Task goal
Every entry should be transcribed word for word, so that nothing is missing.

===============

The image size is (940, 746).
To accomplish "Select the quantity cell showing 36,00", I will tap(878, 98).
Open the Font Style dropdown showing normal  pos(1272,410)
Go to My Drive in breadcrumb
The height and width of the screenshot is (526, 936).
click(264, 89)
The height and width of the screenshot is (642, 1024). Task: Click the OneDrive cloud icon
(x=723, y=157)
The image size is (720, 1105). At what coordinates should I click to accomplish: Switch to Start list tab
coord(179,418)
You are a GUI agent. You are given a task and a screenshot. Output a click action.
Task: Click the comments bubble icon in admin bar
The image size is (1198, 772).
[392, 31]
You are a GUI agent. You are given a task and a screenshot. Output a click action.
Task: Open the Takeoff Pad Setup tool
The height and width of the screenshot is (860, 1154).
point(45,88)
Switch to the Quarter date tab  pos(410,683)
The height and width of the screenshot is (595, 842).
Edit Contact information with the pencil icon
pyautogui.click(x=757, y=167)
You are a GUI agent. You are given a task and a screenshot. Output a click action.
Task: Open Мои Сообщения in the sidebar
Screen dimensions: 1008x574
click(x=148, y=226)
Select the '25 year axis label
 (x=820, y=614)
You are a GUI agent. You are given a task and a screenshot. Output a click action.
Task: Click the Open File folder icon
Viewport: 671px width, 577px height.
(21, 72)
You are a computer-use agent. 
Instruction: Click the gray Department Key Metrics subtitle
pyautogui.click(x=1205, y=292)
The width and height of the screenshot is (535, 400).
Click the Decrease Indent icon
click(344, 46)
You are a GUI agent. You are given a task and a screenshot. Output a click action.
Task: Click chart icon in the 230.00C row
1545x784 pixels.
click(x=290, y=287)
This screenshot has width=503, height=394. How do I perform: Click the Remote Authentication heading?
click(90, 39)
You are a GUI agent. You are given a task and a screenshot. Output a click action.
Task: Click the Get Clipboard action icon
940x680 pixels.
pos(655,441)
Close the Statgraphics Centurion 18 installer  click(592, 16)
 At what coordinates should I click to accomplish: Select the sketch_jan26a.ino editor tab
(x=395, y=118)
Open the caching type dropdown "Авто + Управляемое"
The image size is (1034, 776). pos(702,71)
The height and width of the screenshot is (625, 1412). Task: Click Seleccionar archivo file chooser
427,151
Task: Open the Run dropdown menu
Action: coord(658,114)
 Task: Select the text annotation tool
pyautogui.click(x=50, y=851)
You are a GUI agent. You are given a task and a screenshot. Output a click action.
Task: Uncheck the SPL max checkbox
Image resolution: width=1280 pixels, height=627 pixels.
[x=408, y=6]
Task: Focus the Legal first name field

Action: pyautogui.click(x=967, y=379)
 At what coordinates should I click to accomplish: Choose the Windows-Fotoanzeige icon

===============

Response to this exercise
The image size is (940, 746).
To accomplish "Select the quantity cell showing 36,00", I will tap(878, 98).
Open the Font Style dropdown showing normal  pos(1272,410)
Go to My Drive in breadcrumb
The height and width of the screenshot is (526, 936).
click(264, 89)
The height and width of the screenshot is (642, 1024). Task: Click the OneDrive cloud icon
(x=723, y=157)
The image size is (720, 1105). At what coordinates should I click to accomplish: Switch to Start list tab
coord(179,418)
You are a GUI agent. You are given a task and a screenshot. Output a click action.
Task: Click the comments bubble icon in admin bar
The image size is (1198, 772).
[392, 31]
You are a GUI agent. You are given a task and a screenshot. Output a click action.
Task: Open the Takeoff Pad Setup tool
The height and width of the screenshot is (860, 1154).
point(45,88)
Switch to the Quarter date tab  pos(410,683)
The height and width of the screenshot is (595, 842).
Edit Contact information with the pencil icon
pyautogui.click(x=757, y=167)
You are a GUI agent. You are given a task and a screenshot. Output a click action.
Task: Open Мои Сообщения in the sidebar
Screen dimensions: 1008x574
click(x=148, y=226)
Select the '25 year axis label
 (x=820, y=614)
You are a GUI agent. You are given a task and a screenshot. Output a click action.
Task: Click the Open File folder icon
Viewport: 671px width, 577px height.
(21, 72)
You are a computer-use agent. 
Instruction: Click the gray Department Key Metrics subtitle
pyautogui.click(x=1205, y=292)
The width and height of the screenshot is (535, 400).
Click the Decrease Indent icon
click(344, 46)
You are a GUI agent. You are given a task and a screenshot. Output a click action.
Task: Click chart icon in the 230.00C row
1545x784 pixels.
click(x=290, y=287)
This screenshot has width=503, height=394. How do I perform: Click the Remote Authentication heading?
click(90, 39)
You are a GUI agent. You are given a task and a screenshot. Output a click action.
Task: Click the Get Clipboard action icon
940x680 pixels.
pos(655,441)
Close the Statgraphics Centurion 18 installer  click(592, 16)
 At what coordinates should I click to accomplish: Select the sketch_jan26a.ino editor tab
(x=395, y=118)
Open the caching type dropdown "Авто + Управляемое"
The image size is (1034, 776). pos(702,71)
The height and width of the screenshot is (625, 1412). Task: Click Seleccionar archivo file chooser
427,151
Task: Open the Run dropdown menu
Action: coord(658,114)
 Task: Select the text annotation tool
pyautogui.click(x=50, y=851)
You are a GUI agent. You are given a task and a screenshot. Output a click action.
Task: Uncheck the SPL max checkbox
Image resolution: width=1280 pixels, height=627 pixels.
[x=408, y=6]
Task: Focus the Legal first name field

Action: pyautogui.click(x=967, y=379)
 At what coordinates should I click to accomplish: Choose the Windows-Fotoanzeige icon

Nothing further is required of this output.